**Requirements**: Copy the stretch of the listing from the line containing "Select Comfortable density" through the line containing "will (x=184, y=25).", renaming "Paintbrush" to "Pencil" and leaving everything else unchanged.
### Records to process ###
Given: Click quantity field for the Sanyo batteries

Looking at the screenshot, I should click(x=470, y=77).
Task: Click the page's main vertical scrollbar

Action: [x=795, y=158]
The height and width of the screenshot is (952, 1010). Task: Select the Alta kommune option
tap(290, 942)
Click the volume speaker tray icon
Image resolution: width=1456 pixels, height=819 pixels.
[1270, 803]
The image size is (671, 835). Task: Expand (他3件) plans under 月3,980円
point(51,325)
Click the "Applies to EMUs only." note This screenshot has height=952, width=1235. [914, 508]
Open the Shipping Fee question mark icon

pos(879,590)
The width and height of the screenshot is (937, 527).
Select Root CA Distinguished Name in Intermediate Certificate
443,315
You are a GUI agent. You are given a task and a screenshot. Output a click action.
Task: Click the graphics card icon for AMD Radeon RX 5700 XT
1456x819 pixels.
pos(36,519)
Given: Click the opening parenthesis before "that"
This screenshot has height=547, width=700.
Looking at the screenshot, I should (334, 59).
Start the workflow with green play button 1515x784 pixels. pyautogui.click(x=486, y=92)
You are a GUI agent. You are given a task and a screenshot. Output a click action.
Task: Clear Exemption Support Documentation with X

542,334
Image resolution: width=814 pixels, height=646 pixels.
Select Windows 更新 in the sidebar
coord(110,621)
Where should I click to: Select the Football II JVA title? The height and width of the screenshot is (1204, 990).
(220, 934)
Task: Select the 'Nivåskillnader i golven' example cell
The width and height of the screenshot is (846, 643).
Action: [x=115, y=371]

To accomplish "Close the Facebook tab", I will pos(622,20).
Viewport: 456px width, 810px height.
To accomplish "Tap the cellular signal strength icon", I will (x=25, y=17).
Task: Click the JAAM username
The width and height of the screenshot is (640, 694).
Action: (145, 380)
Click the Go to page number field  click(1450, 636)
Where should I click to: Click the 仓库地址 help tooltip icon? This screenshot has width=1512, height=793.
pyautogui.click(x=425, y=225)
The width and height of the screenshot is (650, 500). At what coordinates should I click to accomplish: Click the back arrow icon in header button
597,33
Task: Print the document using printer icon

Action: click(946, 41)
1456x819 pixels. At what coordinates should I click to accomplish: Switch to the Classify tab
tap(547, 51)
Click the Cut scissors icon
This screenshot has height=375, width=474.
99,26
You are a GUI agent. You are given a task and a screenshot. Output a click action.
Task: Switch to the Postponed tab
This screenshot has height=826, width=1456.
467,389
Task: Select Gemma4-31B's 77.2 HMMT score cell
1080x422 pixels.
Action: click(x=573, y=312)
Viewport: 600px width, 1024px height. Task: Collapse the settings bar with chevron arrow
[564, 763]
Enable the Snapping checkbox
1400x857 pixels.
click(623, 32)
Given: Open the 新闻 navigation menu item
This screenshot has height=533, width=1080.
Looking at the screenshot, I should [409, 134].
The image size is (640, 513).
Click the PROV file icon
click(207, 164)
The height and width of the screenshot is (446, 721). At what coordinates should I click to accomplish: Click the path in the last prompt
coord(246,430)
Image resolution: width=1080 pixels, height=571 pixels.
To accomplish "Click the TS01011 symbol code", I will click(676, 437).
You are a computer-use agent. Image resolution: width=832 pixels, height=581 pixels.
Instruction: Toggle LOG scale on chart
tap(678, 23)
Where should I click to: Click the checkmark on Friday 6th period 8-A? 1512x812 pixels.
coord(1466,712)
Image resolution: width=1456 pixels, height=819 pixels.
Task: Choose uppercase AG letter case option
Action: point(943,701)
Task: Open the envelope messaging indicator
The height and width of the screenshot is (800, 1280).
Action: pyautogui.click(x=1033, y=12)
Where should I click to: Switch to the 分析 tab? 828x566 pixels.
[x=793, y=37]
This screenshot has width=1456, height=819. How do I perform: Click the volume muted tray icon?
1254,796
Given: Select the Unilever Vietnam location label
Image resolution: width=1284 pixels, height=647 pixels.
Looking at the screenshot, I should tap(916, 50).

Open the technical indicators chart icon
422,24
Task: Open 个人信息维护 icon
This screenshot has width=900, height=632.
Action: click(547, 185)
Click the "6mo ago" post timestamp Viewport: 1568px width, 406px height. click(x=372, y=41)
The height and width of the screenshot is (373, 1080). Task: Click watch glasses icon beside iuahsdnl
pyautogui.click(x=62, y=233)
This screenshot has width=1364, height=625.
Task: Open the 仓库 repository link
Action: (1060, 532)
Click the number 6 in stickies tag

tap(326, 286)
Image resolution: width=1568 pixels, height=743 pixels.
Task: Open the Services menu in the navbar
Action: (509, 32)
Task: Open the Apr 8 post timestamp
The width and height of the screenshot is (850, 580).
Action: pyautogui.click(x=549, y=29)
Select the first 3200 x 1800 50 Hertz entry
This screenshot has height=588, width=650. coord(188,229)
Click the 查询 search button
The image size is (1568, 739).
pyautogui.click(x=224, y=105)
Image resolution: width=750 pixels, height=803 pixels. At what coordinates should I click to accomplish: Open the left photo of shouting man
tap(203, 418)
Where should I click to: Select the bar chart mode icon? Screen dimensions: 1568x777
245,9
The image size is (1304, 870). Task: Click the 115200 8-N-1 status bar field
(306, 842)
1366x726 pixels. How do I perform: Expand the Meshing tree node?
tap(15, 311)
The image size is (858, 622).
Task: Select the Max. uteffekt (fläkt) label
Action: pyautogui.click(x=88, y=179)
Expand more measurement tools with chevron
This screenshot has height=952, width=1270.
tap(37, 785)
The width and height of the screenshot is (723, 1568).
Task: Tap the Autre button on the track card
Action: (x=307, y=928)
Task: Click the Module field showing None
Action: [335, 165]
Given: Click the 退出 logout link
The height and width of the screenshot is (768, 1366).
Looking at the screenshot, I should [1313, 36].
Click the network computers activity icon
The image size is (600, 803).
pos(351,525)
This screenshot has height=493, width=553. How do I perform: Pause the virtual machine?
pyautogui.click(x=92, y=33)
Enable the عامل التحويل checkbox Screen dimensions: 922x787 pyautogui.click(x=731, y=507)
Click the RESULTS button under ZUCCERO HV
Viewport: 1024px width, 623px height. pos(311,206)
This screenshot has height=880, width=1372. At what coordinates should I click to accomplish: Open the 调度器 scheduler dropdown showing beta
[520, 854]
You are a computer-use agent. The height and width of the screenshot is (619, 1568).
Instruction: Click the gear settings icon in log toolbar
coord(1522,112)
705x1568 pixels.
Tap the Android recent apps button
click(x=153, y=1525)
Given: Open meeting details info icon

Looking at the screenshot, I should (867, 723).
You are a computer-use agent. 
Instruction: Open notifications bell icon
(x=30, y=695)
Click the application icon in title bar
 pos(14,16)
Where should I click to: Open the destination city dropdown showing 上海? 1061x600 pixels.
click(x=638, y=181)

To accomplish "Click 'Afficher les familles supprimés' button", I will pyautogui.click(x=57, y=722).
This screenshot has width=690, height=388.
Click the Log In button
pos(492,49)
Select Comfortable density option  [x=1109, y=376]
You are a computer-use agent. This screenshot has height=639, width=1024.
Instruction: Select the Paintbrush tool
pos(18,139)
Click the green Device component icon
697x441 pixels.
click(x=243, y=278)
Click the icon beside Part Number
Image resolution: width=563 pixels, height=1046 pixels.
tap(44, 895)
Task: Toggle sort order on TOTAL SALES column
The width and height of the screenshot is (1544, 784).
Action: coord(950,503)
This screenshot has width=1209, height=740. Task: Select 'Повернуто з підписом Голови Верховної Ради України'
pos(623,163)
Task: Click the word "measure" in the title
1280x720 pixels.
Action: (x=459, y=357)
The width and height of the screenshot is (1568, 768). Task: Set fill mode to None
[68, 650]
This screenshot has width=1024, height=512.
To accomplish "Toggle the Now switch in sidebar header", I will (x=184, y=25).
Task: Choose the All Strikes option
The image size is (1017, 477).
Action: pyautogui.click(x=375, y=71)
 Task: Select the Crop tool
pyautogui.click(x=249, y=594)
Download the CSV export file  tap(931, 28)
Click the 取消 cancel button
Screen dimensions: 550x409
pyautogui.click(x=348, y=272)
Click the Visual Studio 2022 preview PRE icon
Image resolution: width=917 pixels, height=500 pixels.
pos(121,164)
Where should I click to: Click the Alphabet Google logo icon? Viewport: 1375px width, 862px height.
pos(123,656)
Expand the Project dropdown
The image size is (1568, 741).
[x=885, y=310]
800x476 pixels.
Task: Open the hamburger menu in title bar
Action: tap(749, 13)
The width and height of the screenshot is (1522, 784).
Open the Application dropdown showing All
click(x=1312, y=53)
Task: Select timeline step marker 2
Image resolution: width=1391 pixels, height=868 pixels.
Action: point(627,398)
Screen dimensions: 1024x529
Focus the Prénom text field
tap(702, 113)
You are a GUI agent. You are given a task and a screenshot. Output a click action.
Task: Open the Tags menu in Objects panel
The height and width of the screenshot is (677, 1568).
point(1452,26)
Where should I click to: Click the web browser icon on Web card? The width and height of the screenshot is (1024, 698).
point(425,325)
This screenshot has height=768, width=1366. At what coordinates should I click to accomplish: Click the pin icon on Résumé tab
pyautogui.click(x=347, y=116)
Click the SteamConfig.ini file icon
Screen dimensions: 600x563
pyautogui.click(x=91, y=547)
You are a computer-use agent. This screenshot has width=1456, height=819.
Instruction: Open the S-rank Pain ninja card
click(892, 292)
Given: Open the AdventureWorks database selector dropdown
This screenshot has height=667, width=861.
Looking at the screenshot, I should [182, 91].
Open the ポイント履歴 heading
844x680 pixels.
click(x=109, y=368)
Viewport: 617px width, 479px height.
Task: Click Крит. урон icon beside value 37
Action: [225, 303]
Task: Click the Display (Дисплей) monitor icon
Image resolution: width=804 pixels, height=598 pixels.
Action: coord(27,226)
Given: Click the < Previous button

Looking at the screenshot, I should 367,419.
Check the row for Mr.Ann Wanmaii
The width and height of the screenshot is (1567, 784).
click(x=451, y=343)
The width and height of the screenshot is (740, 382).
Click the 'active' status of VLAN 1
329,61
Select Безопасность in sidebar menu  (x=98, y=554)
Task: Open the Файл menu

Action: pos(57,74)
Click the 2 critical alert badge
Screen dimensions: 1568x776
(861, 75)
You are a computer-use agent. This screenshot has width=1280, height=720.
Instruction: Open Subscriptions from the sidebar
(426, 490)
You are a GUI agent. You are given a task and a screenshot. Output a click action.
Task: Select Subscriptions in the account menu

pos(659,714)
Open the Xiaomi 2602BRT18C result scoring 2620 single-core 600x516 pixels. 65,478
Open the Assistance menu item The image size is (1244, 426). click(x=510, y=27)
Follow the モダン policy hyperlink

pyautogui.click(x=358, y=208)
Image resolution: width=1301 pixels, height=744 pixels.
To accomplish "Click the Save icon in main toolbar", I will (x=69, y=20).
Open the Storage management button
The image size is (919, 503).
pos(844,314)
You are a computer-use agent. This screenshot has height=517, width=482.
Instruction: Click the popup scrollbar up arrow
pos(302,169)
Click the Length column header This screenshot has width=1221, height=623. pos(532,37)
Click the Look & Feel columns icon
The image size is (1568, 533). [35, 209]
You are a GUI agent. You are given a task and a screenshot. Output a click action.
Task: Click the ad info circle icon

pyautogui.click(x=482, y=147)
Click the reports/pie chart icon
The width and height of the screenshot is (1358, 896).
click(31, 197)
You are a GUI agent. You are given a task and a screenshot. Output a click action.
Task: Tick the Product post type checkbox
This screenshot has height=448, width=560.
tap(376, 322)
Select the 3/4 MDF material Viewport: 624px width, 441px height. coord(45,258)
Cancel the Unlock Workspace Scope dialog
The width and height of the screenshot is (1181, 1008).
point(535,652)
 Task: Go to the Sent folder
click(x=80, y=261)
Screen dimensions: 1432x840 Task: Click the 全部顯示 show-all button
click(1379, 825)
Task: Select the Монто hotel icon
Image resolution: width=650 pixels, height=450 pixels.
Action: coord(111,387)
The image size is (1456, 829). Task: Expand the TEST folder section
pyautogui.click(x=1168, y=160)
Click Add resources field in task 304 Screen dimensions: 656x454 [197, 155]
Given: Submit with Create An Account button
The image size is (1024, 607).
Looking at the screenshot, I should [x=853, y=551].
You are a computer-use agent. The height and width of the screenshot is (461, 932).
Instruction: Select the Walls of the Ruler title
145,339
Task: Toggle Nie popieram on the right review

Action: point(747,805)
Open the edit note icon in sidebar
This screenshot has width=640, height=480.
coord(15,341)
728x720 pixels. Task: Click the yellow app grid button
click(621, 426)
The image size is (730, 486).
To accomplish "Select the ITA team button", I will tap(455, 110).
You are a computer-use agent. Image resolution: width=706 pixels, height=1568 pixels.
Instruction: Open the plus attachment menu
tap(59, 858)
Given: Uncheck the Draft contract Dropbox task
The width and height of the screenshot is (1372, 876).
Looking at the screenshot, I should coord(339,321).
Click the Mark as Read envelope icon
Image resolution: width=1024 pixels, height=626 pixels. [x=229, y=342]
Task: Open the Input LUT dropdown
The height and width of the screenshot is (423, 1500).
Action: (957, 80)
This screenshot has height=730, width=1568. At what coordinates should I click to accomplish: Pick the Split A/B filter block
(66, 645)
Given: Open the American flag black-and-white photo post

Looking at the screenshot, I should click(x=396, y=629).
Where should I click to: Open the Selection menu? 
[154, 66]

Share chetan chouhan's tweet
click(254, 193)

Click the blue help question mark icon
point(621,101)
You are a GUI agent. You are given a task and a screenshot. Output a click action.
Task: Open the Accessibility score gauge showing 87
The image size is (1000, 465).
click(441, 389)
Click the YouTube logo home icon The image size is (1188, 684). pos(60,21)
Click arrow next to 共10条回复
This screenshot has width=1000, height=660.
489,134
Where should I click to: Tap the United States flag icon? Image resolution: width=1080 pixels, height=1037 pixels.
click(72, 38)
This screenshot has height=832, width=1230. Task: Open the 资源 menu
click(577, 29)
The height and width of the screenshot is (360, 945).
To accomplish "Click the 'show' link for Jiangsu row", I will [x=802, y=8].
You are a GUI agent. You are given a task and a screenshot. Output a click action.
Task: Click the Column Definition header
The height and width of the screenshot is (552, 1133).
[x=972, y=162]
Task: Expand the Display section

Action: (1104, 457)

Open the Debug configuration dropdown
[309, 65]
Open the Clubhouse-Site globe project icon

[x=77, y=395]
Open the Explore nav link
###
**Exercise response**:
Select Comfortable density option  [x=1109, y=376]
You are a computer-use agent. This screenshot has height=639, width=1024.
Instruction: Select the Pencil tool
pos(18,139)
Click the green Device component icon
697x441 pixels.
click(x=243, y=278)
Click the icon beside Part Number
Image resolution: width=563 pixels, height=1046 pixels.
tap(44, 895)
Task: Toggle sort order on TOTAL SALES column
The width and height of the screenshot is (1544, 784).
Action: coord(950,503)
This screenshot has width=1209, height=740. Task: Select 'Повернуто з підписом Голови Верховної Ради України'
pos(623,163)
Task: Click the word "measure" in the title
1280x720 pixels.
Action: (x=459, y=357)
The width and height of the screenshot is (1568, 768). Task: Set fill mode to None
[68, 650]
This screenshot has width=1024, height=512.
To accomplish "Toggle the Now switch in sidebar header", I will (x=184, y=25).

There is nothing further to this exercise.